Deanne Kaczerski, Editorial Director, MIMI
"I'm a collector of travel-sized products and keep them in a pre-packed, vinyl travel case, so I can grab and go. This way, I'm never scrambling last minute to pack my essentials and don't waste precious space in my suitcase on full-sized products. I keep everything from a separate razor and hairbrush, to divinely scented shampoo and conditioner minis I took with my from various hotel stays in Paris."
Melissa Rubini, Fashion Director, InStyle
“I use the Samsonite suitcase with double zipper separation; I like it better than any other, more expensive options I have used in the past.
"In one side, I pack shoes and handbags (I save the dust cloth bags, and pack each individually), on the other side clothing (all completely flat, folding only when needed to fit in the suitcase). Lingerie, tights/socks go into two of the zipper compartments in one side and toiletries go into the other two ones (one of them is plastic and waterproof). The large size is packed for Milan and Paris (I don't open that in London). The medium is packed in the same way for London—and after that it serves as a 'I don't want to wear this again during fashion week' case.

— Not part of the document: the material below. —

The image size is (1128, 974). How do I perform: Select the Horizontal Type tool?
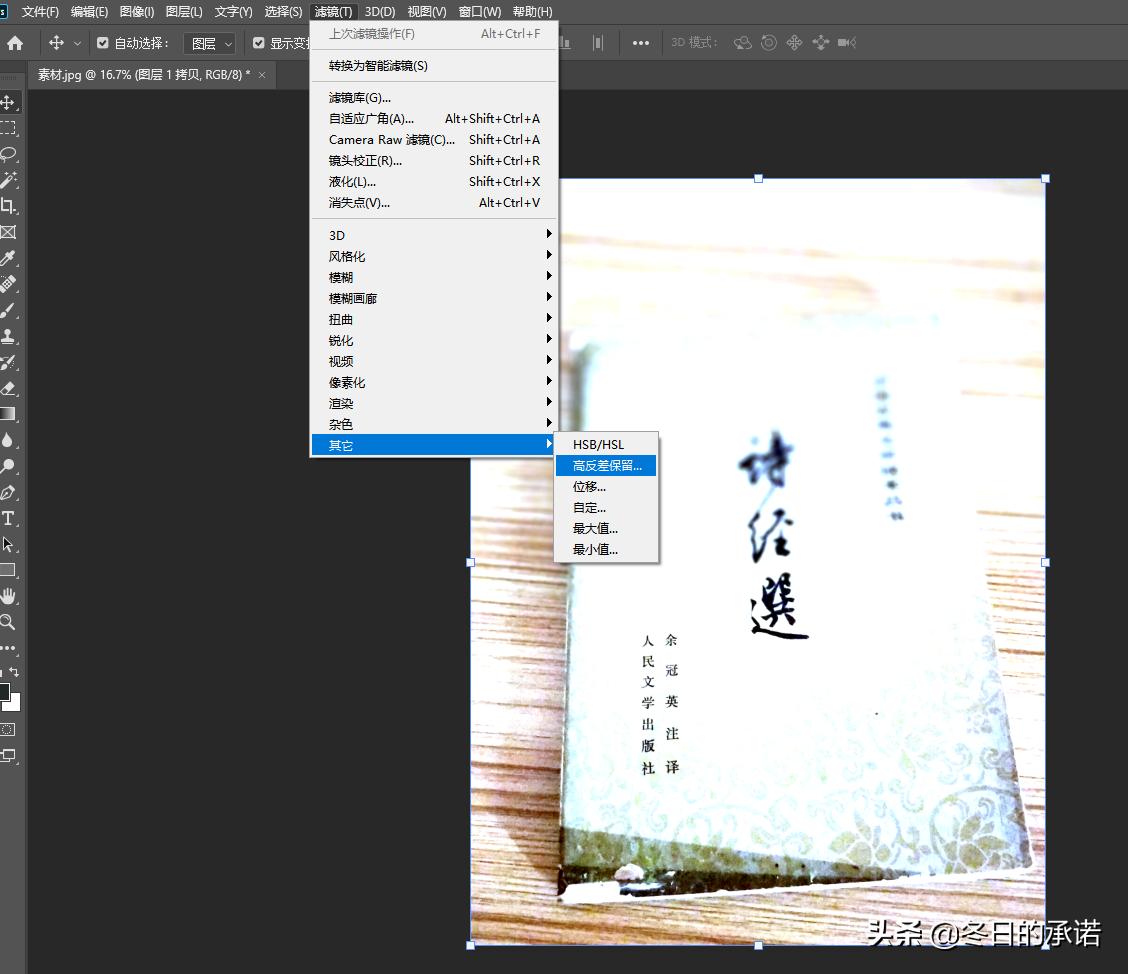[8, 518]
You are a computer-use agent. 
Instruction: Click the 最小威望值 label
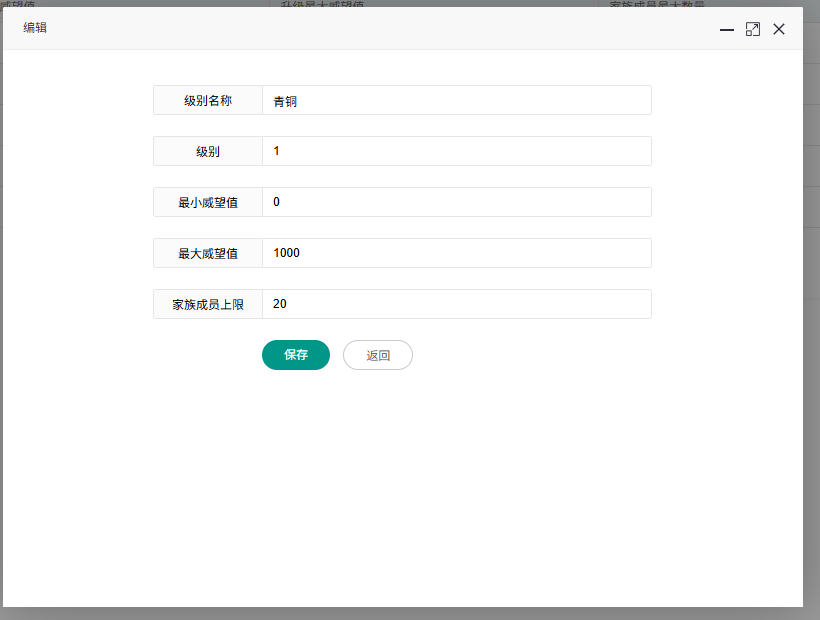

“I also take a small weekender bag or large handbag (the large peekaboo Fendi does the job just fine) on the plane with a 'love myself kit', containing a comfortable yet elegant change of clothes like a cashmere top and bottoms, Organic Pharmacy jet-lag kit, Dior BB cream and lip balm, a great pair of sunglasses like the new Chanel cat-eye (for arrival), Neutrogena wet wipes (I don't like the water in the plane), a new book I am excited to start reading and my wireless Beats headphones. This helps transform the journey into a pleasant and relaxing time, much needed to arrive ready to go on the other side."
Katie Fish, Fashion Assistant, Travel + Leisure
"I like to make a checklist before I start packing to make sure nothing is forgotten. Also, I wear my bulkiest items during the flight (hat, boots, sweater, etc.) leaving more room in my luggage for the fun pieces I will inevitably buy while traveling."